[LeetCode] #206_Reverse Linked List

206_Reverse Linked List belongs to the EASY category. I started learning about Data Structures this month and have never implemented an actual linked list on a problem before. So this one is quite challenging and fun to do. In this post I’m only covering the iterative solution.

Problem description:

Given the head of a singly linked list, reverse the list, and return the reversed list.
Example 1:

Input: head = [1,2,3,4,5]
Output: [5,4,3,2,1]

Example 2:

Input: head = [1,2]
Output: [2,1]

Example 3:

Input: head = []
Output: []

Constraints:

The number of nodes in the list is the range [0, 5000].
-5000 <= Node.val <= 5000

Follow up: A linked list can be reversed either iteratively or recursively. Could you implement both?

Breaking down the problem in my own words:

• Our function takes in one parameter : the head of a singly linked list
• Our function should be able to reverse the linked list and return the new head
• There are two ways to do it: iteratively or recursively
• They also provide the definition of a singly linked list in the online editor:

* Definition for singly-linked list.
* function ListNode(val, next) {
*     this.val = (val===undefined ? 0 : val)
*     this.next = (next===undefined ? null : next)
* }

To my understanding, a singly linked list consists of nodes pointing to their next node with one-direction pointers, which means a node cannot be pointing to another node in two different directions at the same time:

source: JavaScript Algorithms and Data Structures Masterclass

And with the constructor function ListNode(val, next) provided, we can assign a value to the next node with this.next

Solution 1 — Iterative

In order to “reverse” the linked list, we can remain the order of the nodes but change the direction of the pointer to pointing backwards:

• Originally we have node 1 pointing to node 2, (node 2 pointing to null) like 1 -> 2 -> null. What we’re gonna do here is to make node 2 point backwards to node 1, (and node 1 points to null). 2 -> 1 -> null
• We need to change node 1’s pointer direction, and let node 1 (which is our current head) point to null. But if doing so without storing the node 2 (head.next) value beforehand, we would end up not being able to access it later.
• So now we are iterating through the list, we need 3 variables to keep track of where we are in the process: previousNode , currentNode , and nextNode
• Then in every iteration we update these three variables:

1. start from assigning head to currentNode
2. store the next node of currentNode in nextNode
3. reverse pointer direction of currentNode, from originally pointing to nextNode to now pointing to previousNode
4. now there’s nothing pointing to nextNode , also the pointer was gone
5. now make currentNode our previousNode
6. and make nextNode our currentNode
7. move on to a new loop of step 2.~6. until we reach the point when currentNode === null
8. break from the loop and return previousNode (the tail of the original linked list, which is now the new head)
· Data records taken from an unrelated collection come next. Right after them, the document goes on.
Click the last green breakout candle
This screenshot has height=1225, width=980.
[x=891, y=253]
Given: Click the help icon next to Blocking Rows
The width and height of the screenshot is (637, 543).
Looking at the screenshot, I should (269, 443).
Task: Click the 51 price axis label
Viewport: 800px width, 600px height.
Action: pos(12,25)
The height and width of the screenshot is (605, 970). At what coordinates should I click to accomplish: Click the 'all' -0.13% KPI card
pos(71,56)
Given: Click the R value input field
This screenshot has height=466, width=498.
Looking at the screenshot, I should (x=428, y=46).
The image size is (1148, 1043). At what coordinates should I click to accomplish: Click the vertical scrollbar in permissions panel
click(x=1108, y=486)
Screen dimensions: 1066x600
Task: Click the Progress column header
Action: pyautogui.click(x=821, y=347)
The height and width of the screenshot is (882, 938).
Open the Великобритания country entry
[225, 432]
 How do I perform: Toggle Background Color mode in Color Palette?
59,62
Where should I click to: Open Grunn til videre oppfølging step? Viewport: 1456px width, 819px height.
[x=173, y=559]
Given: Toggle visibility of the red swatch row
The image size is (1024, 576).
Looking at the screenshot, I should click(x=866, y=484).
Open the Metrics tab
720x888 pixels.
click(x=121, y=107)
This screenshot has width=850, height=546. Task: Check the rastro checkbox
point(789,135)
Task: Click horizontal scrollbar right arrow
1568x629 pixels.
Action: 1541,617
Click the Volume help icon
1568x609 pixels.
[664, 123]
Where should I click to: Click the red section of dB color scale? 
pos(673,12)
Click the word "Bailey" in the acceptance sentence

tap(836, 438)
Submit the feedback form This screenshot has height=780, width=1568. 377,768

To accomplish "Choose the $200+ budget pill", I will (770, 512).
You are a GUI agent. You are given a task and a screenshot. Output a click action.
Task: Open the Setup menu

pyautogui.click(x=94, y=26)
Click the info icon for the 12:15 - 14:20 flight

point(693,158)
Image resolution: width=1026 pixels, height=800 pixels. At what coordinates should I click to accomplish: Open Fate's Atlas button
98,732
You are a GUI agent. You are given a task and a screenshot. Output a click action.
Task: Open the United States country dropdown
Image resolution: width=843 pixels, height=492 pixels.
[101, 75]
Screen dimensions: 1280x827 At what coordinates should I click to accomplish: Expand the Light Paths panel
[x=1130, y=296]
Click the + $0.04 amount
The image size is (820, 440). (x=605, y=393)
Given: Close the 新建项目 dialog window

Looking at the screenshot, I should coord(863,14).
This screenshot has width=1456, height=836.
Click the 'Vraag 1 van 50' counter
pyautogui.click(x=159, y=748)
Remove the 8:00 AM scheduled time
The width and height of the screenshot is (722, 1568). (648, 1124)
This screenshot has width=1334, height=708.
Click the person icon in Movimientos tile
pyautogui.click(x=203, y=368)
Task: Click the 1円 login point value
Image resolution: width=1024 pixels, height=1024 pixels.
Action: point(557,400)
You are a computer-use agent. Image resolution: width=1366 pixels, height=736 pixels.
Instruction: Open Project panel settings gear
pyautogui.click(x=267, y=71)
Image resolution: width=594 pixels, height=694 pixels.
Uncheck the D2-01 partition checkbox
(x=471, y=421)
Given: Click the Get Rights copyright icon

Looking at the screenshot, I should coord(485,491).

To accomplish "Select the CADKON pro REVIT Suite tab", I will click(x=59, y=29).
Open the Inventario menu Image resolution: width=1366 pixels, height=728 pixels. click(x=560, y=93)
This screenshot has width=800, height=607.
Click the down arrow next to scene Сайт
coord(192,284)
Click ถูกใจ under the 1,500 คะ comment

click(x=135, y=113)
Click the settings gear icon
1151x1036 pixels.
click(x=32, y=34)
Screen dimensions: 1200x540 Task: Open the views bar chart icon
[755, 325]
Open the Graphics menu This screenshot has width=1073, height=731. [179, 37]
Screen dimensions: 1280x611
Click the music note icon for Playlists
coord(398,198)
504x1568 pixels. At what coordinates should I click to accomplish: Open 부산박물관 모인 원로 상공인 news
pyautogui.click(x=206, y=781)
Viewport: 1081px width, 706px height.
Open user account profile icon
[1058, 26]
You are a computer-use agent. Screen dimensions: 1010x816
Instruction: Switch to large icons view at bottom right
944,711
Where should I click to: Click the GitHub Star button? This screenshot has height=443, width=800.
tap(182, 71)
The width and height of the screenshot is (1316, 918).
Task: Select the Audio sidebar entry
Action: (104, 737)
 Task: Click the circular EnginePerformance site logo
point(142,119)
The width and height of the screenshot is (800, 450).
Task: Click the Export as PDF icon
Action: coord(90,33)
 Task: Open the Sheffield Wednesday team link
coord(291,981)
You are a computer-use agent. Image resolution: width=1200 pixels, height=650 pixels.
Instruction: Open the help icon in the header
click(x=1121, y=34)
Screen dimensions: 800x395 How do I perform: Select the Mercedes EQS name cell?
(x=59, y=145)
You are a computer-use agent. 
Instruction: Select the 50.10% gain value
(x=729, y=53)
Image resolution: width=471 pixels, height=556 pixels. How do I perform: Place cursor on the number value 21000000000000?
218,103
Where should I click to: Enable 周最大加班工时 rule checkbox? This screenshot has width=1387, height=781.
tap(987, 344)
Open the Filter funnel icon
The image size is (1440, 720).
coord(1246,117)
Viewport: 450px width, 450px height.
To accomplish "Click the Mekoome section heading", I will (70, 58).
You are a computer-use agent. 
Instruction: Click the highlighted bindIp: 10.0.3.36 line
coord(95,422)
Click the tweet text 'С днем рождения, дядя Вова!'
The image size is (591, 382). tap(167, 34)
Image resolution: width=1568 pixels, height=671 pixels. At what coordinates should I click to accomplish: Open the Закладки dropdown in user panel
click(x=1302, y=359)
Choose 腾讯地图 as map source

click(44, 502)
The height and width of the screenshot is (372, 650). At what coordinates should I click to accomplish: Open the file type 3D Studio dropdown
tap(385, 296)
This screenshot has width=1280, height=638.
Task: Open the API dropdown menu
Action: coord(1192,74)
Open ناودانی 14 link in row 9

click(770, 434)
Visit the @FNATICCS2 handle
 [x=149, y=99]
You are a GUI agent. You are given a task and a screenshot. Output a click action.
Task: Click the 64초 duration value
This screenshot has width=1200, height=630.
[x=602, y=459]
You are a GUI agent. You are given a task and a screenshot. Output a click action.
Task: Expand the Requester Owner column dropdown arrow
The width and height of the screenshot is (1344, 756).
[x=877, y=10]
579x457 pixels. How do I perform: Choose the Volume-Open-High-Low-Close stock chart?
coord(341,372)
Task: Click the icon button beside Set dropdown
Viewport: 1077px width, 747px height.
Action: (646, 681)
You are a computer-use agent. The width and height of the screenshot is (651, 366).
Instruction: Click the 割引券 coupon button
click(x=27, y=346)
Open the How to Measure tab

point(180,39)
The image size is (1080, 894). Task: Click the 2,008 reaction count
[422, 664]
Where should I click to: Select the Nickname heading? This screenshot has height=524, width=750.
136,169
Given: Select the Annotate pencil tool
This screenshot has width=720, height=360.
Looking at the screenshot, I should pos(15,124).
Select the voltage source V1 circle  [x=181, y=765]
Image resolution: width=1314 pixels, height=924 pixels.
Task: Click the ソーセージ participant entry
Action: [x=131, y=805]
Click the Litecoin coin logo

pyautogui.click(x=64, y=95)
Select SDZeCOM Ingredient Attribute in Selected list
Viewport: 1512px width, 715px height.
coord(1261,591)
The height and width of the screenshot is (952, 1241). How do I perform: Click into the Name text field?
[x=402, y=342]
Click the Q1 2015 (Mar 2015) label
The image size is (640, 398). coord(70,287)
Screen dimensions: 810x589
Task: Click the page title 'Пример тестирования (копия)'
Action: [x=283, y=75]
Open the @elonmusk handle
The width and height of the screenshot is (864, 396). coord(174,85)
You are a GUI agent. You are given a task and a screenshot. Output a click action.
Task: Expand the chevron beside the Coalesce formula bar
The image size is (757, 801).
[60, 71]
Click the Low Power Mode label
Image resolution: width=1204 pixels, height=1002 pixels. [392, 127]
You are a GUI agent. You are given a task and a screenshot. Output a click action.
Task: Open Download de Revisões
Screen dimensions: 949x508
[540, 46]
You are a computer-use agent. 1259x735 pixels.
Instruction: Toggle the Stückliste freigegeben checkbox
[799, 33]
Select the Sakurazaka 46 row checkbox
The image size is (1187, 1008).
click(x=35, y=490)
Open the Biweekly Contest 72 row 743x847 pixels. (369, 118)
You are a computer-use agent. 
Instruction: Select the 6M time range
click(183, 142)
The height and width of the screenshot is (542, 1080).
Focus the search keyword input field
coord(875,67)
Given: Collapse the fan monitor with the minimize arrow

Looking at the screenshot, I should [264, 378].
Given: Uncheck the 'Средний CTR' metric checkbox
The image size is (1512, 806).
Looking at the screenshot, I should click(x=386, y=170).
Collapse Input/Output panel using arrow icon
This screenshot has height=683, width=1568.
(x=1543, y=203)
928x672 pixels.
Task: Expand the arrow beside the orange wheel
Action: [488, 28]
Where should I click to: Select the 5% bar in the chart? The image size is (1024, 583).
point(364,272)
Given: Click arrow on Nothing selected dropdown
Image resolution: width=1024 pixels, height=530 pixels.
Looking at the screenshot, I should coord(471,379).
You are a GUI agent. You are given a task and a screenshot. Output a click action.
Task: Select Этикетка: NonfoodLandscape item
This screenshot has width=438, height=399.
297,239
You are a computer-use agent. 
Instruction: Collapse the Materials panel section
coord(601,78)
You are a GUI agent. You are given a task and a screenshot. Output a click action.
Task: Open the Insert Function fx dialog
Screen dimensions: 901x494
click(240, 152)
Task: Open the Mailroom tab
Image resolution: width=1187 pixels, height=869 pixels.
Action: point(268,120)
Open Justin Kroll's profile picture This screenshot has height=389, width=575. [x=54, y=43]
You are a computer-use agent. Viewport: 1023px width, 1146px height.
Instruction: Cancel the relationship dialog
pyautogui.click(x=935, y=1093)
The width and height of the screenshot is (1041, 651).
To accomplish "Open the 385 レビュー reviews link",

const reverseList = function(head) {
    let previousNode = null
    let currentNode = head
    let nextNode = null
    
    while (currentNode !== null) {
        // store next node
        nextNode = currentNode.next
        // reverse pointer direction
        currentNode.next = previousNode
        // cut off pointer from currentNode to nextNode
        // good thing we have saved nextNode for later access
        // move previous node to current node
        previousNode = currentNode
        // move current node to nextNode that we've saved earlier
        currentNode = nextNode
    }
    return previousNode
}

Results:
Runtime: 72 ms
Memory Usage: 41.1 MB